Hacia un enfoque multidimensional: Por qué la endometriosis no debe tratarse solo desde la ginecología tradicional

La académica María Paz Palomino enfatizó que la endometriosis requiere un enfoque multidimensional y un equipo de salud interdisciplinario para mejorar la calidad de vida de las pacientes. 

En el marco de la próxima Jornada de Actualización Salud Menstrual que se realizará el próximo jueves 28 de mayo, María Paz Palomino, académica de la Escuela de Obstetricia y Puericultura, se refirió a los desafíos actuales en el diagnóstico y tratamiento de la endometriosis, una patología que suele ser invisibilizada y normalizada bajo la creencia cultural de que la menstruación debe ser dolorosa.

La académica fue enfática en señalar que "el dolor menstrual nunca es normal". Según Reveco, el síntoma principal de la endometriosis es la dismenorrea (dolor menstrual), el cual debe actuar como una señal de alarma que amerita revisión clínica y exámenes específicos, ya que puede esconder procesos neuroinflamatorios complejos.

Palomino explicó que el tratamiento de la endometriosis ha evolucionado desde una visión puramente ginecológica hacia un enfoque multidimensional e integrativo. Debido a que la patología genera un estado de estrés oxidativo y disminuye la inmunidad, es imperativo que las pacientes cuenten con el apoyo de un equipo compuesto por matronas, nutricionistas, kinesiólogos, médicos con visión integrativa y psicólogos.

"No sirve desde la medicina tradicional usar solo un fármaco que alivie la situación; este es un manejo donde deben converger todas las aristas y contextos de vida influenciados por la patología", afirmó la académica. Entre las intervenciones recomendadas, María Paz Palomino mencionó la importancia de dietas antiinflamatorias (como la baja en FODMAP o mediterránea) y la actividad física adaptada para evitar el aumento del dolor pélvico crónico.

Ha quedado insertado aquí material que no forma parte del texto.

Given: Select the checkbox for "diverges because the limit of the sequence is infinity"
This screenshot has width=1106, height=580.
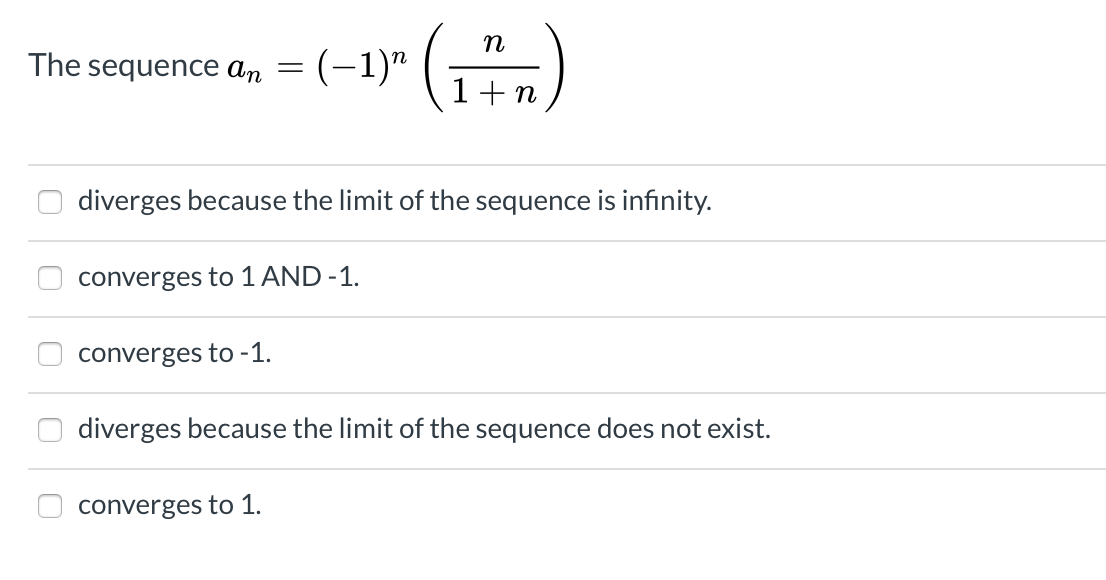Looking at the screenshot, I should [x=49, y=202].
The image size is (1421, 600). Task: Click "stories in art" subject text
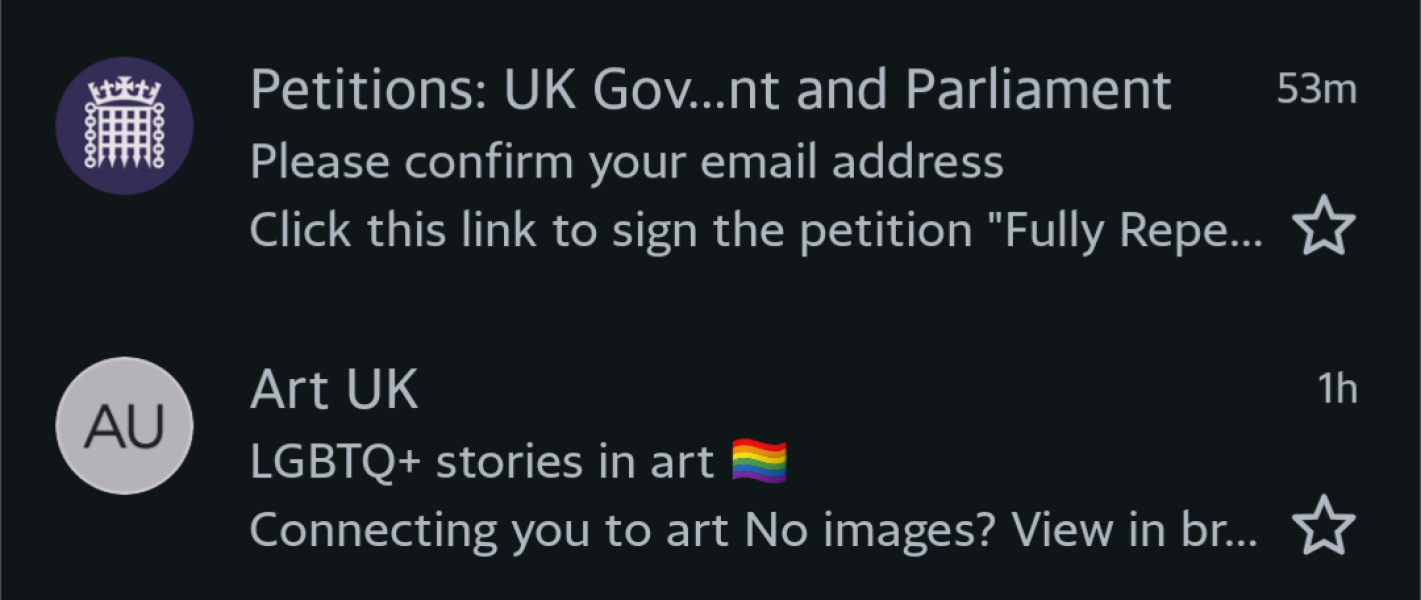[x=575, y=462]
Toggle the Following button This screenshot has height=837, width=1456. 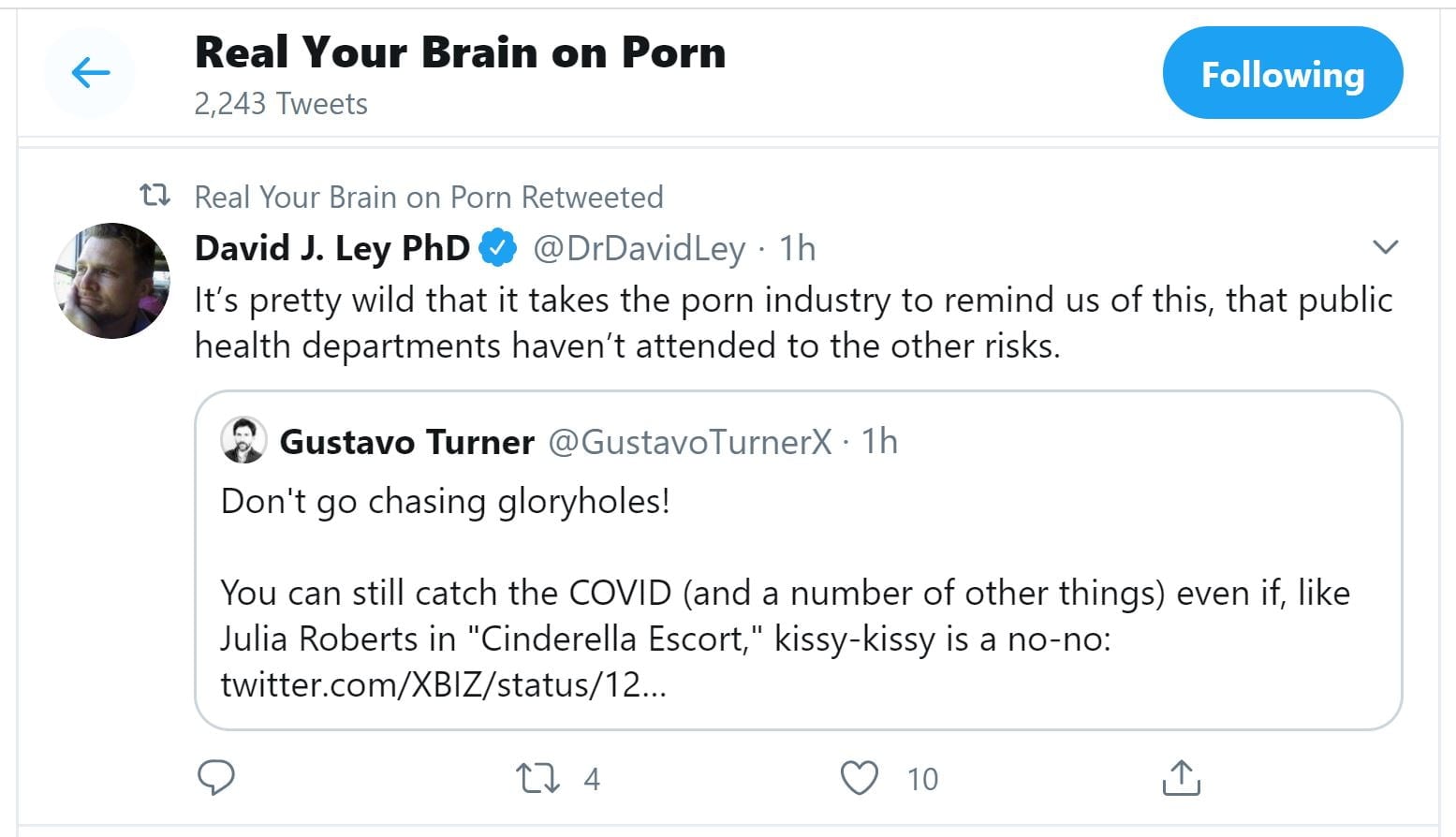(1282, 73)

La matrona también se refirió al impacto de la endometriosis en la salud mental, sexual y los vínculos afectivos. “El dolor crónico puede limitar tareas cotidianas simples, como el cuidado de los hijos o el desempeño laboral, además de generar estrés ante posibles dificultades para planificar una gestación”, señaló la académica.

Desde la perspectiva académica, Palomino destacó que la carrera de Obstetricia y Puericultura tiene la misión de formar profesionales capaces de realizar anamnesis humanas y centradas en la persona. "Es muy  importante que los estudiantes puedan visualizar que, si bien la patología es algo médico, sí o sí va a tener un factor emocional que lo desencadene", señaló.

Finalmente, la experta hizo un llamado a las comunidades educativas para implementar políticas de salud menstrual desde la primera niñez. “El objetivo es que las niñas conozcan sus ciclos y sepan qué es lo esperable, permitiendo una consulta oportuna antes de que el dolor se vuelva invalidante”, concluyó.

La invitación queda extendida para el próximo 28 de mayo desde las 14:00 hrs en el Salón de Honor de la Universidad, donde se profundizará en estos y otros temas críticos para el bienestar de las mujeres y personas con útero. Asimismo, participarán las académicas Victoria Loyola y Camila Herrera, quienes presentarán sus investigaciones en salud sexual integral.